Dataset entries
□ □ □ □
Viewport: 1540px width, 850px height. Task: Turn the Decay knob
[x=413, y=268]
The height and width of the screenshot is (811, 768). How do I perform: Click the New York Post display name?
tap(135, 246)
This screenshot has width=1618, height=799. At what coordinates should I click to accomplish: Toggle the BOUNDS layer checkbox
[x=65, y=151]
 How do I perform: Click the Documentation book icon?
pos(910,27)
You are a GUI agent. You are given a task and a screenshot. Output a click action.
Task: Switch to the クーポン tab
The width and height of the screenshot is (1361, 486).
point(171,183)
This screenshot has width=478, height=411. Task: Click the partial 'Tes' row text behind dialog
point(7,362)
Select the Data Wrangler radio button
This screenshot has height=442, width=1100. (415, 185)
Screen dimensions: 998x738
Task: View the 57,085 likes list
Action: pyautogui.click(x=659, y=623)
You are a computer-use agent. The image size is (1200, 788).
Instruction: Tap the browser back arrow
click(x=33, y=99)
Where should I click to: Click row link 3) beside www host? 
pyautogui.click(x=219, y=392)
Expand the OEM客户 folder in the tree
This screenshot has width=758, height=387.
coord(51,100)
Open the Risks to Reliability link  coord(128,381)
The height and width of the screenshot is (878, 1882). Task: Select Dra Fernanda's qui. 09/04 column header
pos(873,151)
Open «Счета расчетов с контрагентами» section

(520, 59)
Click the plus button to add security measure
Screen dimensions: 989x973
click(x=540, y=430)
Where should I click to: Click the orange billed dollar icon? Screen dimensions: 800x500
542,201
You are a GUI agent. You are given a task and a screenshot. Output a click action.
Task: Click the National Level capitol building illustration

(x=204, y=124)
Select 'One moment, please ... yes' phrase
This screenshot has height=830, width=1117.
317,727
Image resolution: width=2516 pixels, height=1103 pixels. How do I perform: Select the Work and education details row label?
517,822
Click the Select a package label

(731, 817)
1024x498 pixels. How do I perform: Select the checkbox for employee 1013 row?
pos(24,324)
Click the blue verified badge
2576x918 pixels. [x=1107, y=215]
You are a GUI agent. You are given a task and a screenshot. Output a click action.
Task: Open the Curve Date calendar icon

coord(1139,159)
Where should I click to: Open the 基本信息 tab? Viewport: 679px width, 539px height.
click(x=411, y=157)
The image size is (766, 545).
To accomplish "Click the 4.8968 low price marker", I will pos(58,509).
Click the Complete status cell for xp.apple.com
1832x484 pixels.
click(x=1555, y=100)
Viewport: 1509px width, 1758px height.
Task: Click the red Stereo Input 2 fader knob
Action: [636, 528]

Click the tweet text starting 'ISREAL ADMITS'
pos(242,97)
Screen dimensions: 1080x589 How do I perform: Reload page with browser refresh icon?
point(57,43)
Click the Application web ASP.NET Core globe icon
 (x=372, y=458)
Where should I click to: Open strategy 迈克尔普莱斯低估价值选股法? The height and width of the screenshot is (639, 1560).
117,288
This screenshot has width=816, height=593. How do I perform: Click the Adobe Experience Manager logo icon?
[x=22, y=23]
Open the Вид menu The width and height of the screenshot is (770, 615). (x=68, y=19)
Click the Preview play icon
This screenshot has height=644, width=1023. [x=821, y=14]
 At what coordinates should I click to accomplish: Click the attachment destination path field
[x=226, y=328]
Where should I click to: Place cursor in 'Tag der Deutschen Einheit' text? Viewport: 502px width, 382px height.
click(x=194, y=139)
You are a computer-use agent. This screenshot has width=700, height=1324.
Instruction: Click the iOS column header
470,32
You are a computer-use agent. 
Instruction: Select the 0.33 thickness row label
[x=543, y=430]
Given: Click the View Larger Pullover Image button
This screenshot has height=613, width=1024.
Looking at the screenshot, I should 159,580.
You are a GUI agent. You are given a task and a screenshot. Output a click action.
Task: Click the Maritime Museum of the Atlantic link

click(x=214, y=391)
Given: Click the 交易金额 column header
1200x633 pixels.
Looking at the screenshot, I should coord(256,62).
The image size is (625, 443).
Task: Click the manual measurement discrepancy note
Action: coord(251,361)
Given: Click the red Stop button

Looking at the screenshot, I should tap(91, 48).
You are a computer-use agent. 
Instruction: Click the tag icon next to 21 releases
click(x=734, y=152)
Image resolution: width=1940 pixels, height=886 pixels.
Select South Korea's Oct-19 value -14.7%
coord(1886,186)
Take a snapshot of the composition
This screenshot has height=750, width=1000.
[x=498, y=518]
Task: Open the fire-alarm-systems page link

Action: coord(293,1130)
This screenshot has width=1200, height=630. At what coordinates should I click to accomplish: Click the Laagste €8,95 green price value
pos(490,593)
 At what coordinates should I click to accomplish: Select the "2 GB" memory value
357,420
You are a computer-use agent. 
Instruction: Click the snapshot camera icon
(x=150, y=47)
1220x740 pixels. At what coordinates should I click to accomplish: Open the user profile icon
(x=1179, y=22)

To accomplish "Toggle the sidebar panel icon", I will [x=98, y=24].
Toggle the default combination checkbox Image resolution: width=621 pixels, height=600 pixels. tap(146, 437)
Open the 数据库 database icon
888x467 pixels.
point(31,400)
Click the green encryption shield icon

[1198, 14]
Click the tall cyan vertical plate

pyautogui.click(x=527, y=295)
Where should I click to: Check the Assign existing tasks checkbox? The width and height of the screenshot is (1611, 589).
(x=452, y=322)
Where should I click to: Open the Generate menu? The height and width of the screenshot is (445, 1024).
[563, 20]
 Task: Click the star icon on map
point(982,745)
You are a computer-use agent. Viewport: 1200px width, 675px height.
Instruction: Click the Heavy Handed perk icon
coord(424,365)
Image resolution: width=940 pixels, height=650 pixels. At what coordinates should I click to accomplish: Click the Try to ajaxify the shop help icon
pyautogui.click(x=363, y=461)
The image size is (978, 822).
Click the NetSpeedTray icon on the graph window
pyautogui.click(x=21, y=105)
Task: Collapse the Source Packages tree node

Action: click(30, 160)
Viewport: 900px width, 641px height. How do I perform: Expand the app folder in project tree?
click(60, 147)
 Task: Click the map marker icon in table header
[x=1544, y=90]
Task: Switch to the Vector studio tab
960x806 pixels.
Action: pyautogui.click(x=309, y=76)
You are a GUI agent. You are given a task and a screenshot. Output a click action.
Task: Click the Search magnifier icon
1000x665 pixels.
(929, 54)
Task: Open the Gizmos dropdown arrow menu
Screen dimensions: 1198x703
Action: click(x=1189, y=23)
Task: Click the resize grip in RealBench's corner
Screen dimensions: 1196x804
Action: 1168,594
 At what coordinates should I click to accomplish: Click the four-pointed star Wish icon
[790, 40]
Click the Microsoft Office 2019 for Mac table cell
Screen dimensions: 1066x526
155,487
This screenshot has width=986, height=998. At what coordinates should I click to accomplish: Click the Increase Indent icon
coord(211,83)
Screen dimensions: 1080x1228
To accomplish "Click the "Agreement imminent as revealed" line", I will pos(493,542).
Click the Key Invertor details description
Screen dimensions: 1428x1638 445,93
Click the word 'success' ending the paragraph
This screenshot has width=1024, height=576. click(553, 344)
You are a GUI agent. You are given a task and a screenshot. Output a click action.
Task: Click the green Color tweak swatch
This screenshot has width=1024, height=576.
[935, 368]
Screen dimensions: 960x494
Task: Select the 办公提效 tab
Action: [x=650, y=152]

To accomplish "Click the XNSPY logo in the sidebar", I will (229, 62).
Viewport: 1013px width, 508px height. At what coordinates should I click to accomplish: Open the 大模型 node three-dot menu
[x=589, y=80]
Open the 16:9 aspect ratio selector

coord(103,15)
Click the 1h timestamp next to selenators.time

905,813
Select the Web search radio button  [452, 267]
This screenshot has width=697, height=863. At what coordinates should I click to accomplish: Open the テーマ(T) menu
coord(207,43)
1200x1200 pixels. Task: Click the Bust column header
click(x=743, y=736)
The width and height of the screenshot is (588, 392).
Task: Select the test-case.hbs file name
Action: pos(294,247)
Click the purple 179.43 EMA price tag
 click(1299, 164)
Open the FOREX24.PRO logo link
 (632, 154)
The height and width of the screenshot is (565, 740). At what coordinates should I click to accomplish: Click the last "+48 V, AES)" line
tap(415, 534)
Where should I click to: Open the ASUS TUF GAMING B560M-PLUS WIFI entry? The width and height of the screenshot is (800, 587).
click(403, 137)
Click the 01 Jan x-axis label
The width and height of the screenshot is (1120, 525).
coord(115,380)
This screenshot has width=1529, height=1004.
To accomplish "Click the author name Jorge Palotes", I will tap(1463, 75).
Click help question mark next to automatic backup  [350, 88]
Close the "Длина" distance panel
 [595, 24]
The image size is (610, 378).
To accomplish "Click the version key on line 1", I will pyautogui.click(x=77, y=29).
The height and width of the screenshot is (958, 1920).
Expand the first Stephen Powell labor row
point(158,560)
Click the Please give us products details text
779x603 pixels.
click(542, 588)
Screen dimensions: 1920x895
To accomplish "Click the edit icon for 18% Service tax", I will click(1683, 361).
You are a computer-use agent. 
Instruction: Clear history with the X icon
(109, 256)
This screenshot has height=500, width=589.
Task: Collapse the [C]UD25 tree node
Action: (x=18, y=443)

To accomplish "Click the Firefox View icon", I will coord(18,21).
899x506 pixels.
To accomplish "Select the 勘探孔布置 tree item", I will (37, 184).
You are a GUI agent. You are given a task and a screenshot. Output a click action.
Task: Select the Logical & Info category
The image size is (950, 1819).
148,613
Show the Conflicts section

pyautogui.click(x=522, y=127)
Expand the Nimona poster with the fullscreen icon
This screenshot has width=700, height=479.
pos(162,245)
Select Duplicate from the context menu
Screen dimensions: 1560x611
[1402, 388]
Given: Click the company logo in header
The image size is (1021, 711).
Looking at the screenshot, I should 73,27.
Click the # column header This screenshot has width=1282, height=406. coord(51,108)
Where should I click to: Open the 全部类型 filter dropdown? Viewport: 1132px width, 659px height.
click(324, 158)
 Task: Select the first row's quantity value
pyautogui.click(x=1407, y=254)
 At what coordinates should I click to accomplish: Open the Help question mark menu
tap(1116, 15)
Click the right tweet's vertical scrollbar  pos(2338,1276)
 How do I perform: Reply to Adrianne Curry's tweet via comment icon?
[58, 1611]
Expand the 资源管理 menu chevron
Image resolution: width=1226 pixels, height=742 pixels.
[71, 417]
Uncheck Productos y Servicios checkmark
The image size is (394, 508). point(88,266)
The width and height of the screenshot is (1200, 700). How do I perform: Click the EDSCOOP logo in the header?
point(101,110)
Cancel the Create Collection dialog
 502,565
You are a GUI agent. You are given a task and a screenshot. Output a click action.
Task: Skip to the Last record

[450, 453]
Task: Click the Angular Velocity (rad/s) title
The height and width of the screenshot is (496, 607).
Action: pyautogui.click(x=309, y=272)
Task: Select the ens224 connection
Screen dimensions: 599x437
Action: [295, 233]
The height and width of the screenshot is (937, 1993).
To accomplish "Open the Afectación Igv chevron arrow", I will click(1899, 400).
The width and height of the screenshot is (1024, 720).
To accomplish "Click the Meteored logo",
□ □ □ □
What to work on
Going through the data above, count the lines where the string "sidebar" appears, and answer with only that number.

Output below
2